Estaba parada en el gallinero, de espaldas, con los brazos colgando. La perrita salió disparando hacia ella, la rodeó. Pero la nena no se movía. Estaba ahí, aparecida ante ellos, salida de su propia pesadilla en ese lugar que le daba pánico. Y estaba por tirarse. No había de dónde tirarse porque no estaba en ningún borde pero ésa era la actitud. Después el doctor Prieto les explicó que los sonámbulos siempre caminan por el precipicio, con o sin abismo.

El padre le dijo al doctor Prieto, cuando volvieron a Buenos Aires, que se dio cuenta de que, si la despertaba, la mataba de un susto. El padre no creía en Dios pero rezó para que no se despertara. En realidad no fue una plegaria, pero dijo “Dios”. La agarró de la mano y la sacaron de ahí. Todo el mundo se enteró. Por eso la casera le tenía miedo. La rehuía y contaba que la nena era sonámbula.

Se despertó en el sillón, cuando le hablaron rodeándola, ya en su casa.

“¿Y con qué soñarás?”, le preguntó el padre. “Ah”, le dijo el padre. “Lo que no daría yo por saber qué soñás. Si me contás qué soñás, te doy lo que quieras.”

Entonces la nena habló.

“Es un monstruo...”, le dijo.

“Bueno”, le dijo el padre, pero no parecía convencido. “Si es un monstruo, vamos a hacer algo. Esta noche, cuando aparezca, vas a soñar que voy y lo mato con mi escopeta.”

La nena no dijo nada.

“¿Sí?”, le dijo el padre, y le pellizcó un cachete gordito y tirante. “¡Quedamos así!”

Ya se había levantado un calor terrible. Sería uno de esos días rojos y húmedos, el horizonte avanzaba en oleadas negras desde la distancia. Se veía, tan bello, a lo lejos, sumergido en un calor profundo, quieto.
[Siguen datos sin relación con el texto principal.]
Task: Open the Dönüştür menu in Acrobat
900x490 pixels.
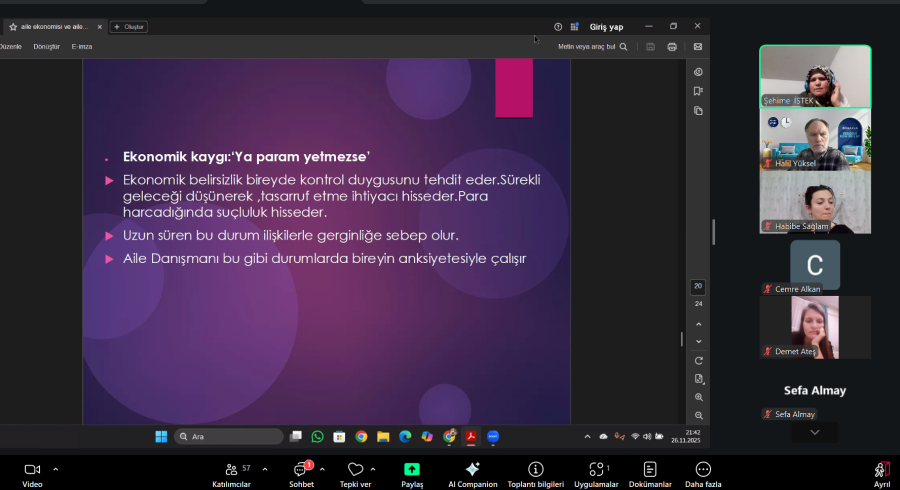Action: 47,46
Esa noche la nena soñó. Le habían cerrado la puerta del cuarto con llave. Los hermanos trataron de no dormirse y aguantaron bastante hasta que finalmente cayeron, y se dieron cuenta de que se habían quedado dormidos al despertarse. Tampoco la oyeron despertarse, si es que se despertó realmente. O si es que se durmió.

Al otro día se encontraron de nuevo en el tronco blanco y rojo. El padre le preguntó cómo había ido todo.
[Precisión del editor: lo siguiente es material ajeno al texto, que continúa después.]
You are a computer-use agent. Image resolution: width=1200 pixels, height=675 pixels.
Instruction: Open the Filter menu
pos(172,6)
“Fue peor”, le dijo la nena. “Te llevaba a vos también, con la escopeta y todo.”

El padre prendió un cigarrillo y se quedó pensando. Pero no se distrajo en uno de sus divagues. Estaba con ella, ahí. Y después hizo el mismo gesto que hizo una vez, cuando la abuela dejó a todos perplejos con una lección de póker: asintió, despacio, con la cabeza, como si le diera la razón a alguien.

“Muy bien”, le dijo. “Muy bien, vas a estar bien”, dijo, sonriendo un poco.

Se puso de pie y le dio la mano para que se bajara del tronco. Después le señaló la tranquera que daba al monte, y se fueron a dar una vuelta.

La perra se adelantó. Dejaron atrás la escuelita y caminaron un rato por el monte, siguiéndola.